I'm not really appreciating the comments that this is "not a correct benchmark". I recognize that it is more accurate to run it multiple times, but these are resource-intensive tests and I am simply projecting an expected time frame for multiple runs.

In other words, my use-case is just to create an expectation for the multiple-run time, not a wholly accurate one.

回答1:

The problem with extrapolating, as you suggest, is that it compounds any errors you've got. Running N rounds of a single benchmark tends to even out any irregularities. Running 1 round and multiplying by N actually amplifies any irregularities.

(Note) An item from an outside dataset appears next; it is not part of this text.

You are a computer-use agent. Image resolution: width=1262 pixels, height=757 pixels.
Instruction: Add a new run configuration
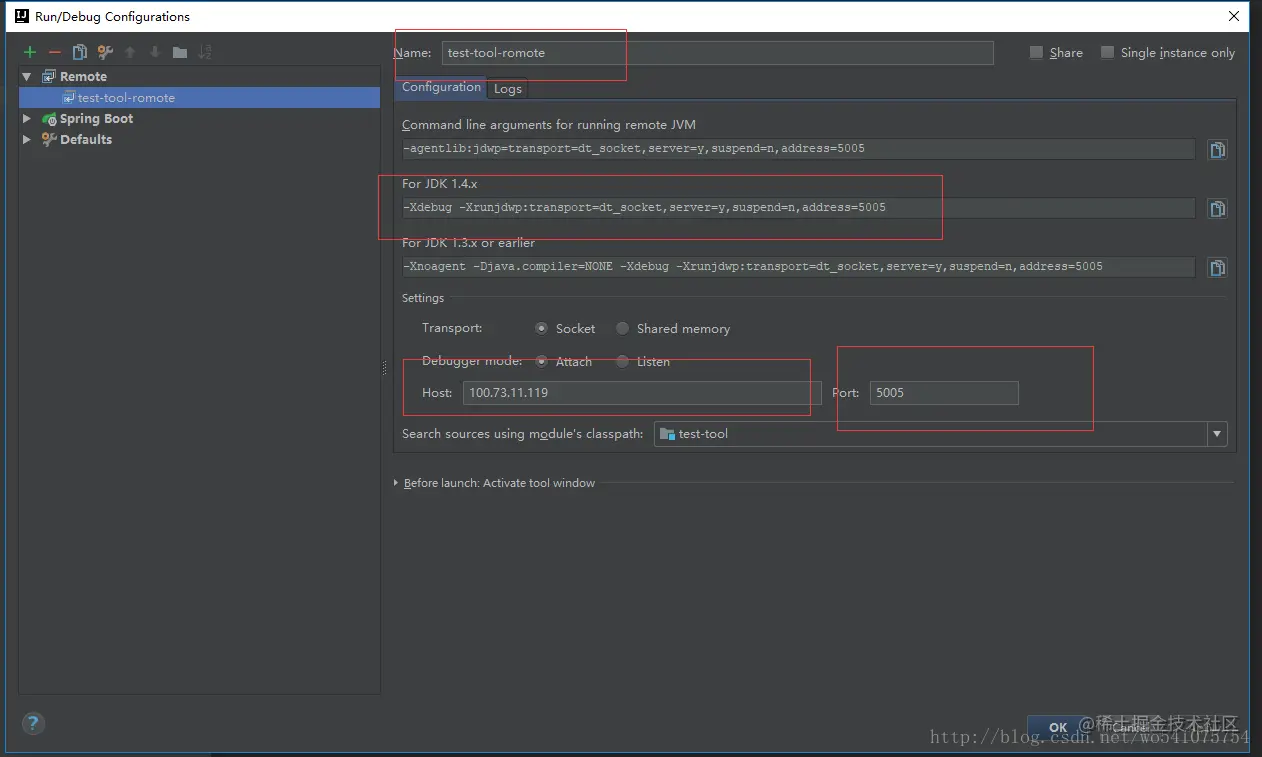[28, 52]
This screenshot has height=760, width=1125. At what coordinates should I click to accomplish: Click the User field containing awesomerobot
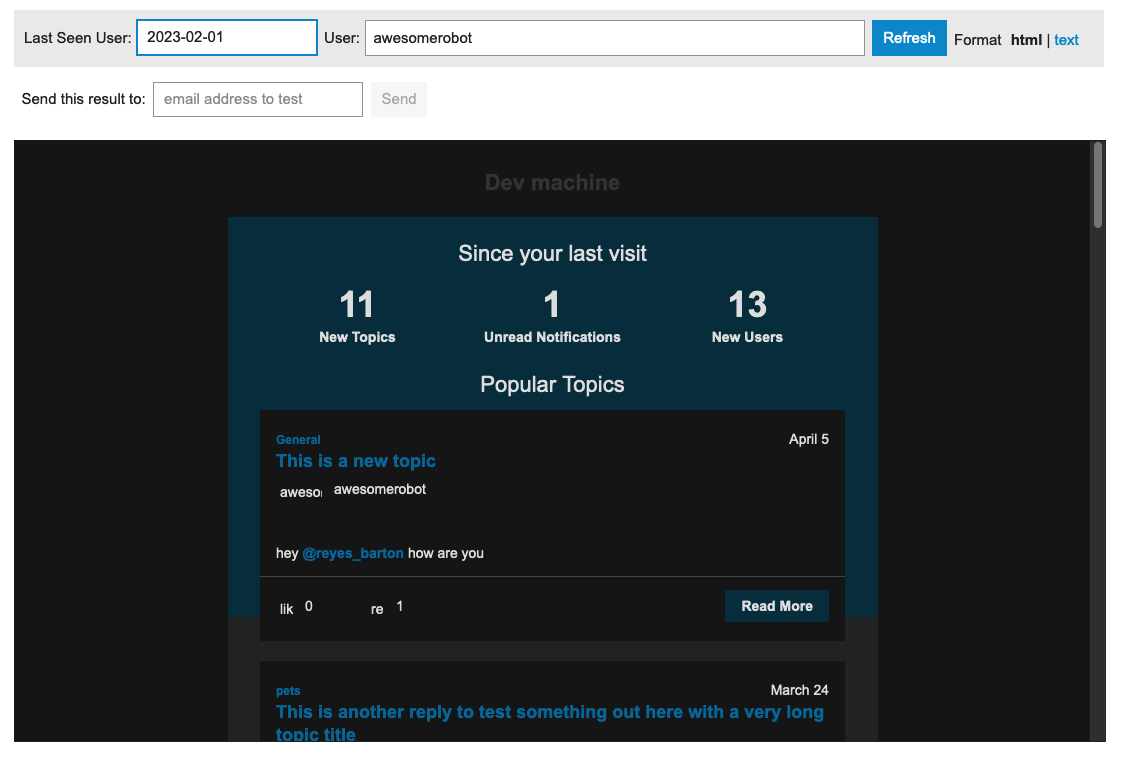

So the short answer is you can't. You need to run multiple tests to get a better idea of performance. If these tests take a long time to run you either have to eat the cost or find ways of running them more quickly, or in parallel somehow.



回答2:

Figured it out myself.

Initially I tried the following:

report = Benchmark.bm do |x|  
  x.report { sleep.0.5 }
end
# => report is an array with     
#    1 element

report * 2
# => shows an array with 2 elements
#    (the first is duplicated)

But I eventually thought to try

report[0] * 2

which had the intended effect of doubling the values in the benchmark.

For example, if the report variable points to

[#<Benchmark::Tms:0x0055fcba149030
@label="", 
@real=0.5001437529999748, 
@cstime=0.0, @cutime=0.0, 
@stime=0.0, @utime=0.0, @total=0.0>]

The running puts (report[0] * 2) shows

  0.000000   0.000000   
0.000000 (  1.000288)
=> nil

which is the multiplied value I was going for.